Jack (Matthew Fox) has always been a character limited by his probity. The writers of Lost have overcompensated, in a way, by trying to make him more "interesting" and flawed. Whether this makes him a more effective rival than bad-boy Sawyer (Josh Holloway) for Kate (Evangeline Lilly) or Juliet (Elizabeth Mitchell), I will leave to the women of America to decide. Is Jack the guy you want to marry, or the guy who reminds you of your annoying first husband who always had to do everything his way?
If, and this is after the jump and a few spoilers are permitted, Jack is one of "the Oceanic 6" who made it off the island, why should the five other returnees listen to him ever again? His behavior on the mainland does not inspire confidence.
Meanwhile, new hitman Sayid (Naveen Andrews) appears to be in the vengeful employ of Ben (Michael Emerson) in yet another strand of the flash-forwards. And he, an Iraqi, actually goes back to Iraq. Topicality! He's part of the surge, perhaps? Also, his new relationship with the lying, conniving, mastermind leader of the Others looks to be the most promising new seed of season five. Ben apparently time-transported (or teleported) himself off the island by crawling to the center of the earth and turning a big giant iron wheel. It was pure H.G. Wells, and Emerson, the best actor on the show, seems aware of how limitless his part has become.
Back on the island, the so-called "freighter folk" (in the secret employ of Penny's evil magnate father) haven't proved to be a seamless cast addition. Forever fidgety Jeremy Davies, as the mad scientist, is just being Jeremy Davies again. This secret boatload of false rescuers was originally to have been developed further in season four, but then the Hollywood writers' strike intervened. Whole episodes and backstories evidently got scissored. (None of which I missed particularly, but for the opportunity to see more of
Death Proof's stuntwoman-actress Zoë Bell.) As for the other newbies Charlotte and Miles, they might as well be the red-shirt guys on an old episode of
Star Trek. Disposable.
Still, the freighter folk have introduced yet another tribe into the mix of Lost, which makes the factionalism of Iraq look simple. Now we have 1) the original Others who inhabited the island, 2) the plane crash survivors, 3) the freighter interlopers, 5) their boss, the tycoon Widmore (Michael Dale), 5) the Oceanic 6 who've left the island and must now strike deals with Widmore, and 6) Ben, seemingly pursuing his own reckless agenda, and now apparently a free agent forever banished from the island. How many possible combinations is that: varying deals, side-deals, alliances, betrayals, détentes, and handshakes made with the other hand crossing fingers behind one's back? So many groups, such a big cast means that the permutations are almost endless. Yet we know the show only has a few more seasons planned, lest we all succumb to Lost fatigue.

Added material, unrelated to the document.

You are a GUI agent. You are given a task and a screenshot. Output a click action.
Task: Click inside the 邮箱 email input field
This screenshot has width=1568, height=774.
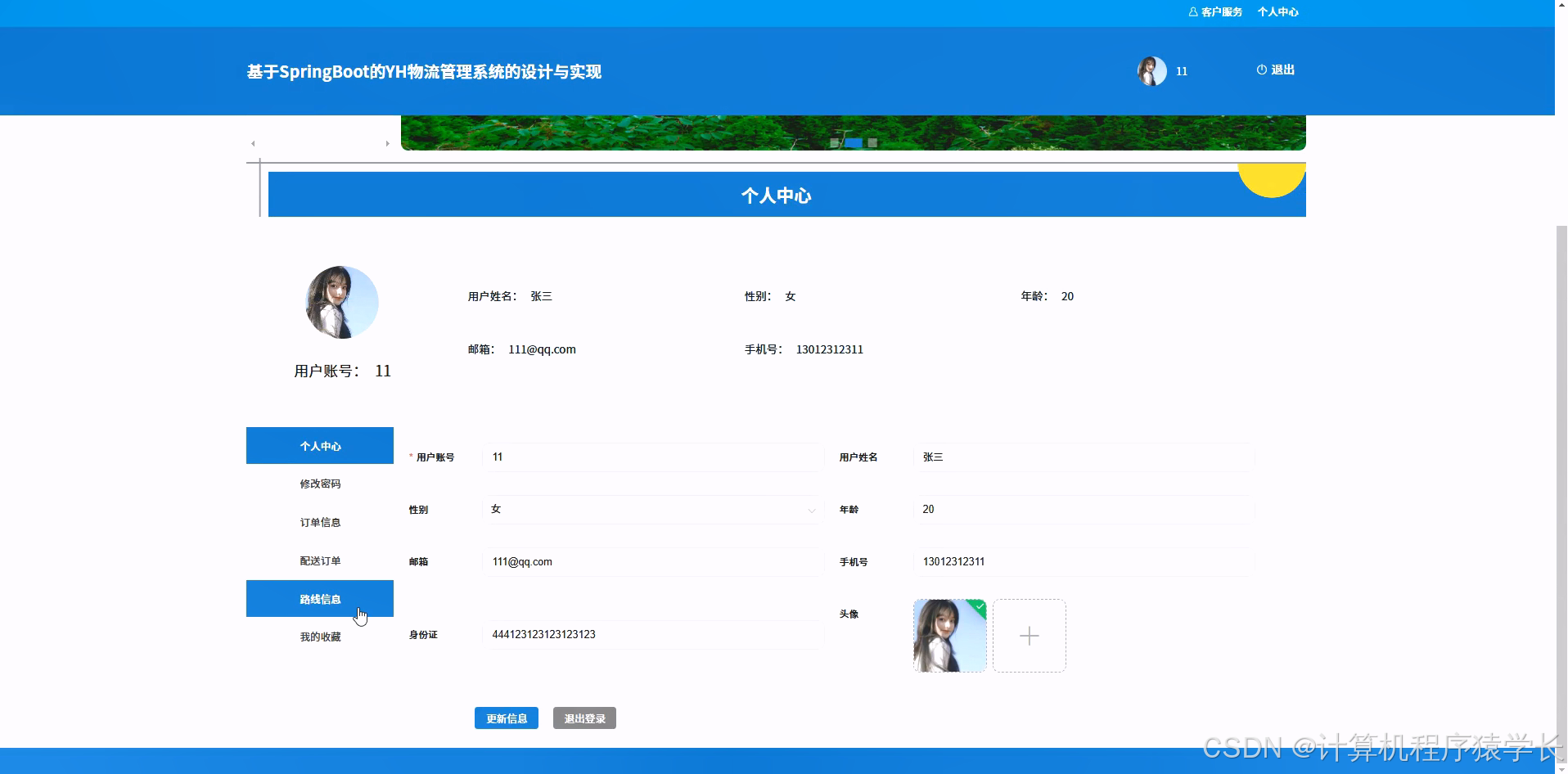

In theory, the show is only supposed to last through a sixth season, ending in 2010. By which time we could be out of Iraq, out of our economic recession, with the Huskies and Seahawks winning again? But that's probably too much to ask. And if, in the show's chronology, only a few more months have passed and it's only nominally 2005, I wonder if the temptation for ABC won't be too strong--like any good soap opera--to scramble time and character history again and cast us back to, say, 2002. That way they could recycle all the characters killed off, relate their stories pre-crash, spin off one or even more series based around their most charismatic stars. Call it Pre-Lost or Before They Were Lost.
But I'd vote for a kick forward in time. Ditch the island and rboot in 2012 with a host of new problems, mostly new actors, a few familiar faces, and call it Found.
Lost: The Complete Fourth Season - The Expanded Experience, Walt Disney Home Ent., $59.99. On DVD Tues., Dec. 9.